PROBLEM TO WORK ON: Copy out the lines beginning with the one that contains "You are a computer-use" and ending with the last line below, exactly as they stand. Pictures are not copied.

[Collected data entries]
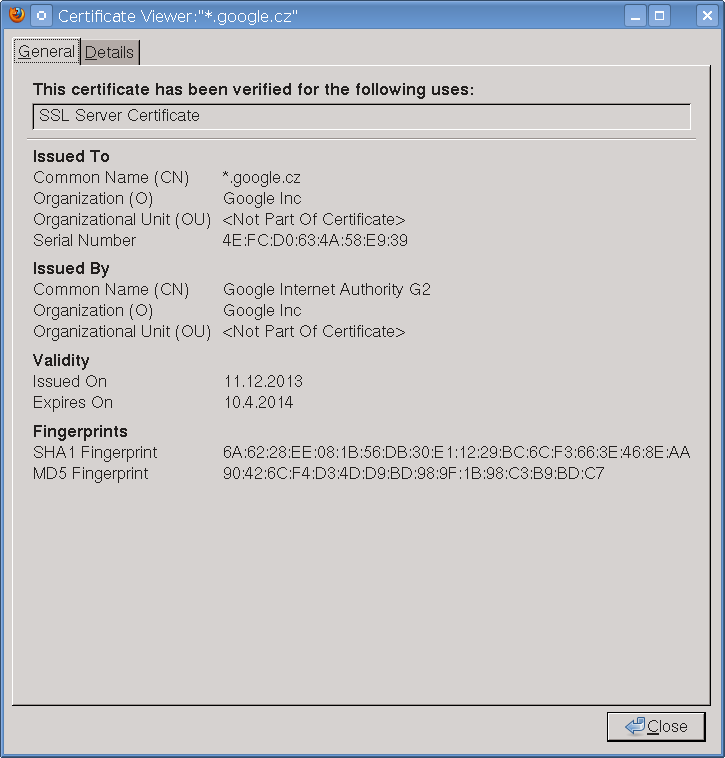Viewport: 725px width, 758px height.
Task: Open the Firefox window menu icon
Action: [16, 15]
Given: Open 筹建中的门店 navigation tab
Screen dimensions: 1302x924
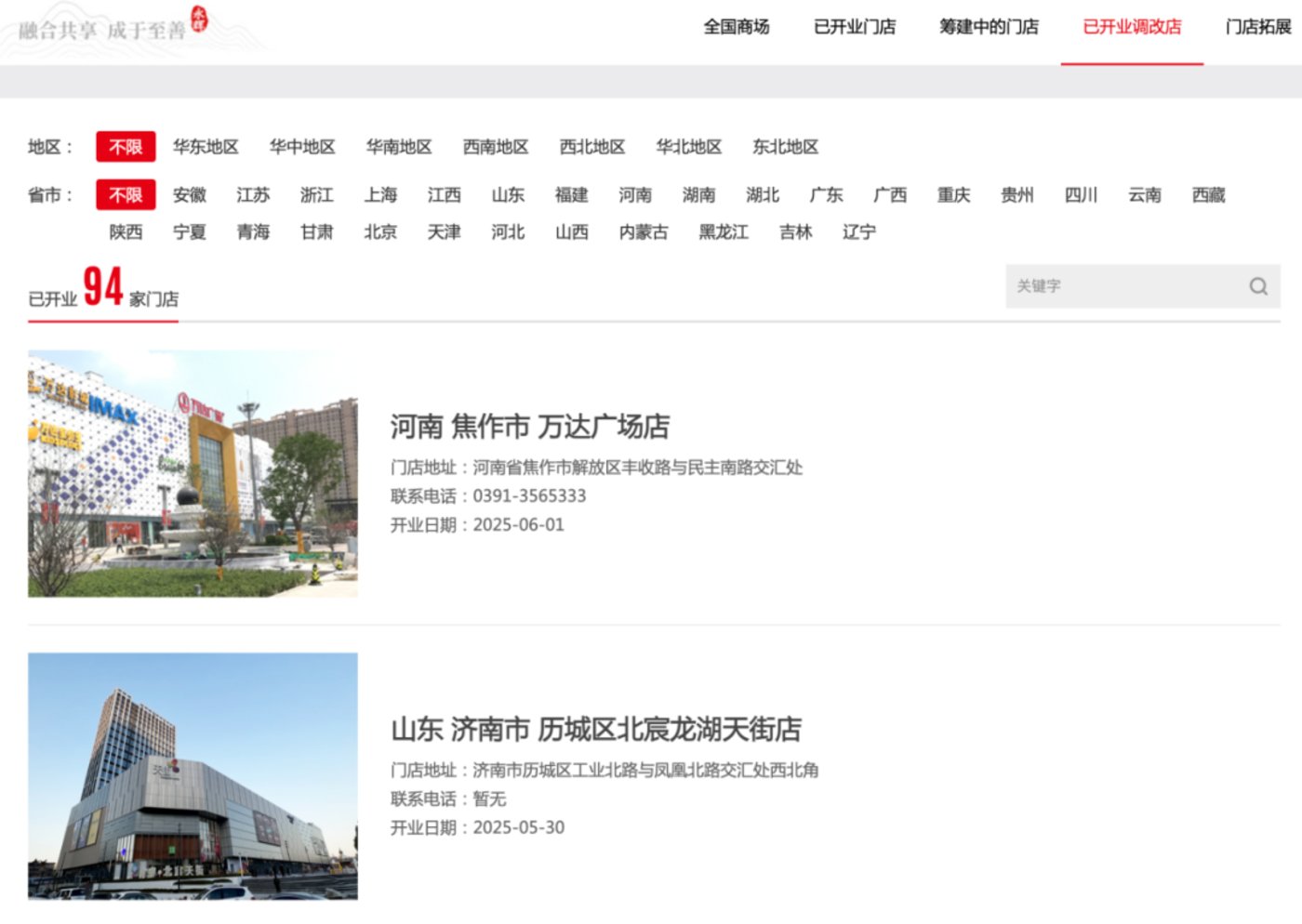Looking at the screenshot, I should 989,27.
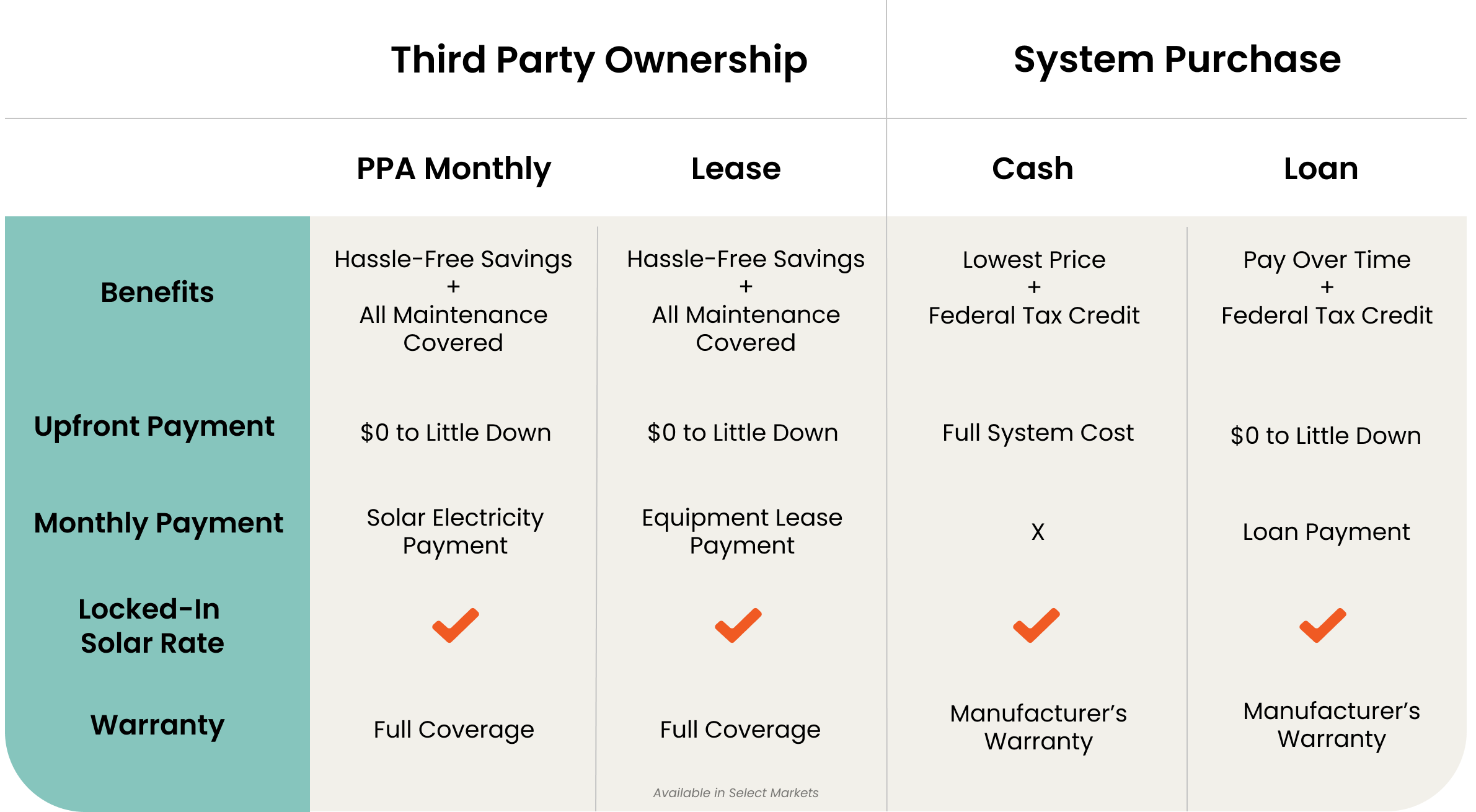The width and height of the screenshot is (1476, 812).
Task: Click the Lease column header
Action: point(736,169)
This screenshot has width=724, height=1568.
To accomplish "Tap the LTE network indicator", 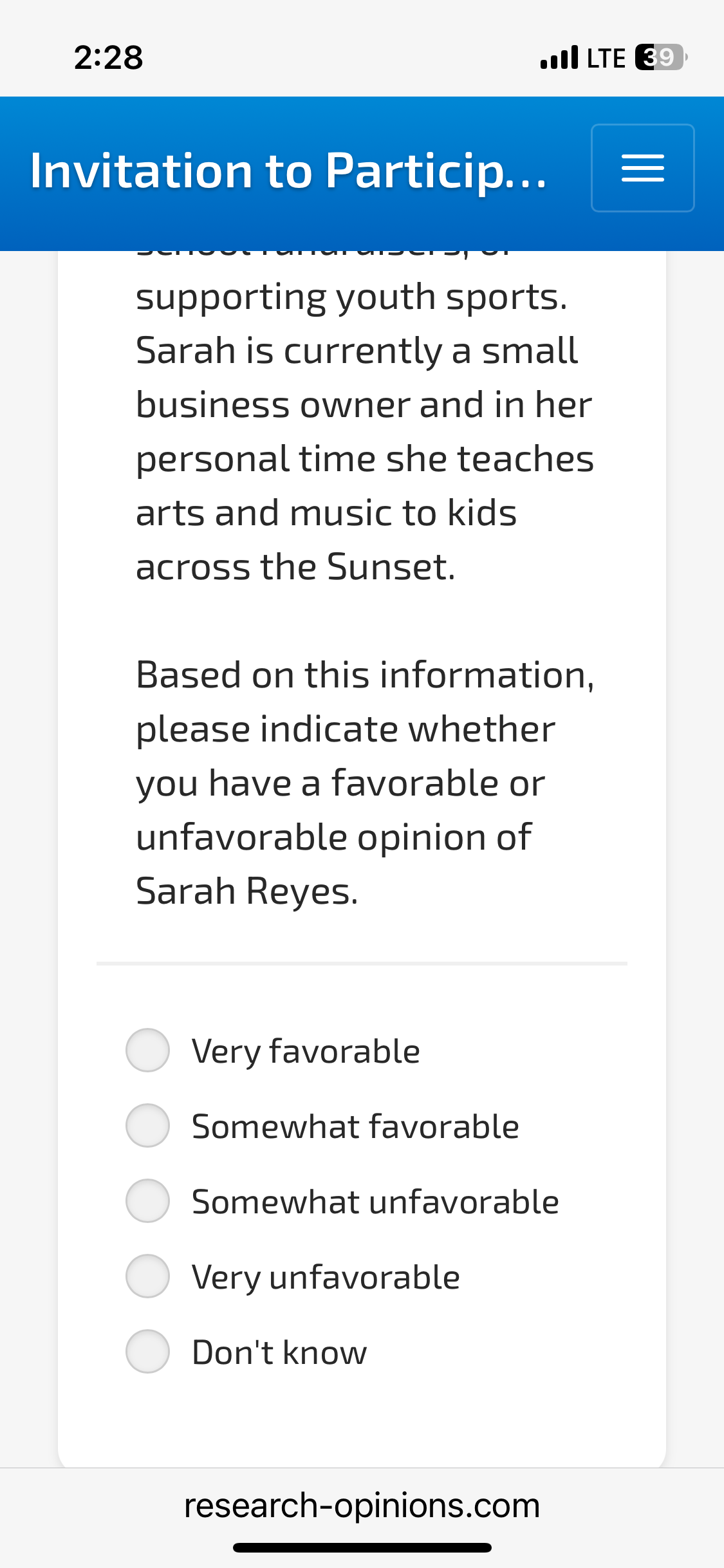I will pos(606,58).
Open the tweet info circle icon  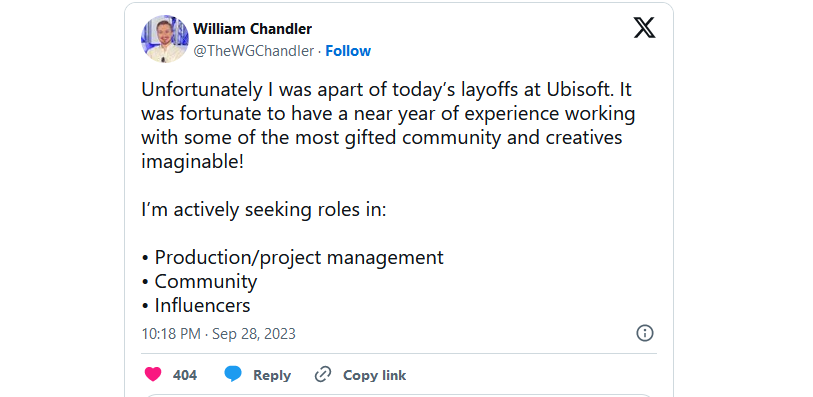644,333
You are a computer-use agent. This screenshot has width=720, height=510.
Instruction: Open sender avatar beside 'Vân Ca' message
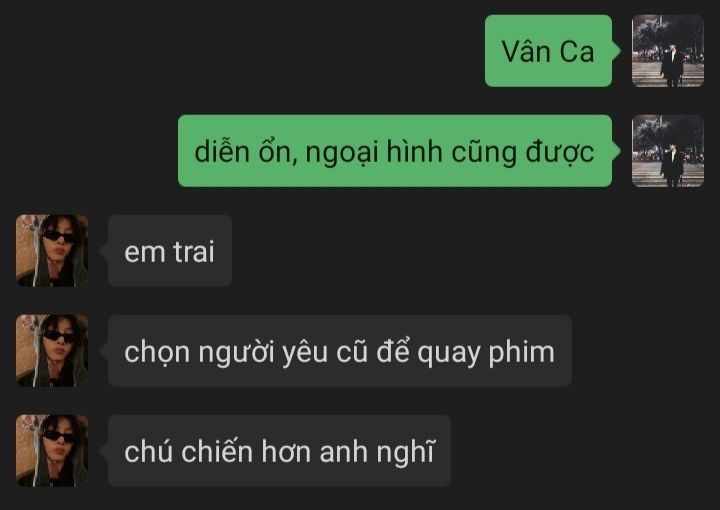(668, 51)
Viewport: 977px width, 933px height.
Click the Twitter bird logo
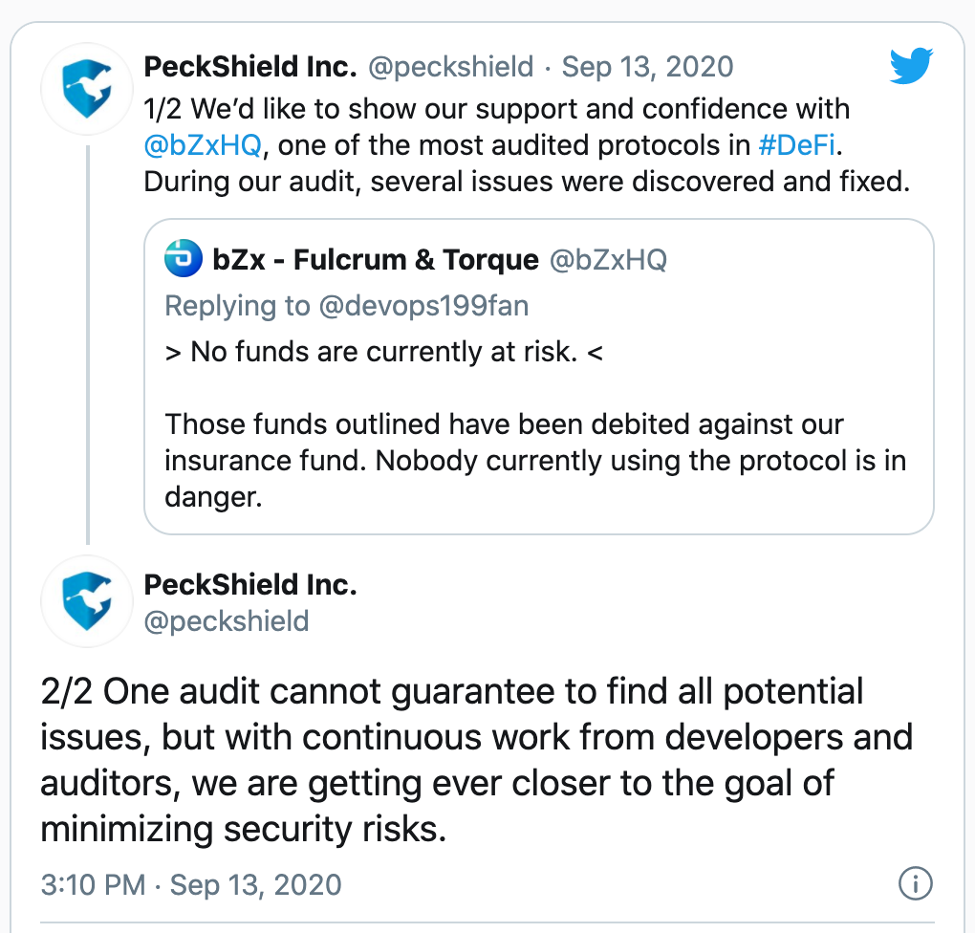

COMPLETED TASK:
You are a computer-use agent. This screenshot has width=720, height=510.
Instruction: Open sender avatar beside 'Vân Ca' message
(668, 51)
Viewport: 977px width, 933px height.
Click the Twitter bird logo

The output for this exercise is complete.